TASK DESCRIPTION
Reproduce every line of the listing as written, apart from the pictures.

SUPPLIED DATA
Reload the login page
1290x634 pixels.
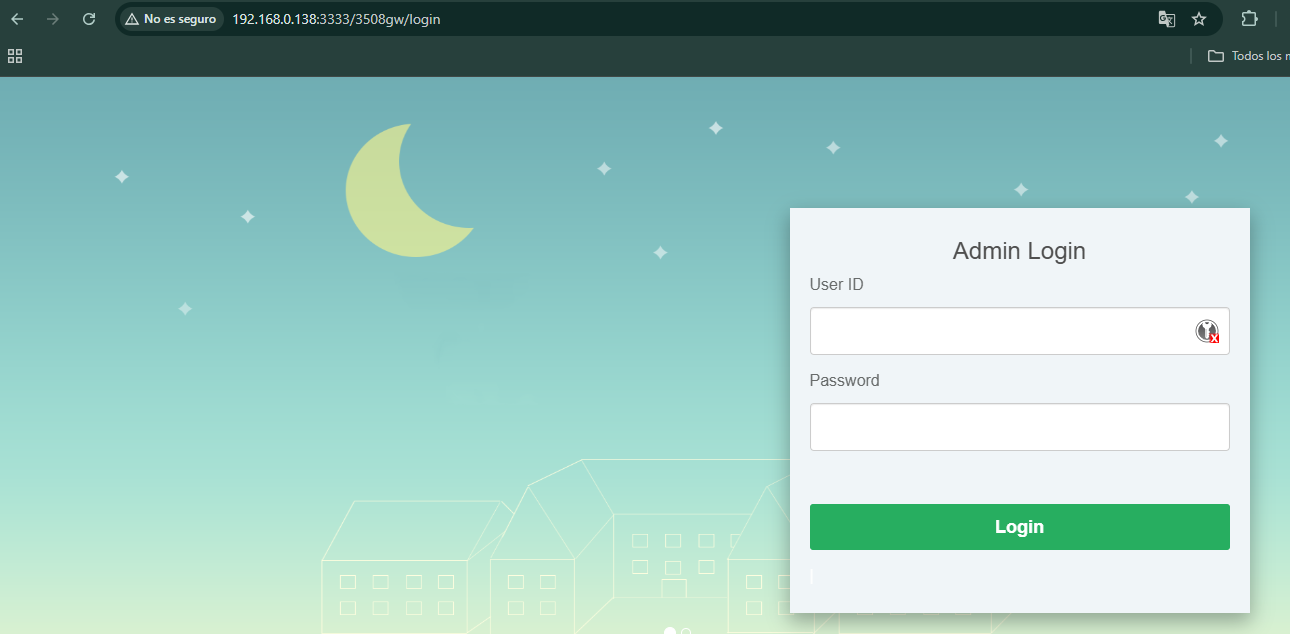(89, 19)
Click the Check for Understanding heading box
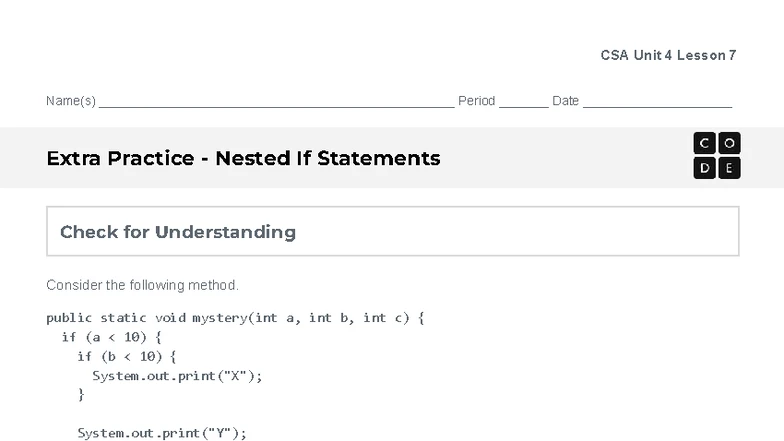 point(392,232)
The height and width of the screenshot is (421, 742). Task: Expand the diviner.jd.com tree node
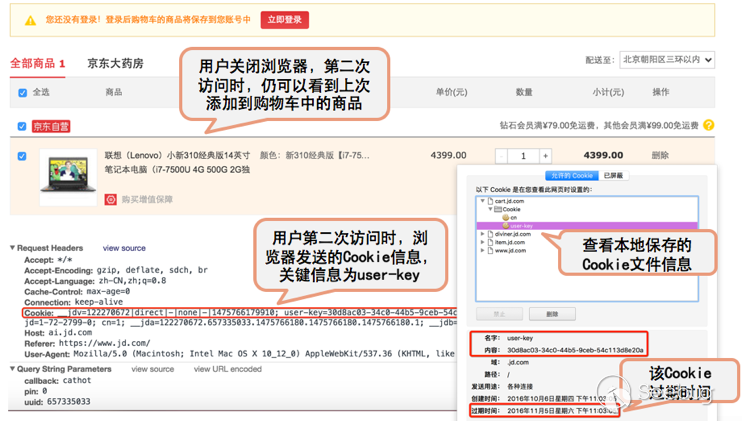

RESULT FOR THIS TASK
Reload the login page
1290x634 pixels.
(89, 19)
Click the Check for Understanding heading box
 point(392,232)
The height and width of the screenshot is (421, 742). Task: Expand the diviner.jd.com tree node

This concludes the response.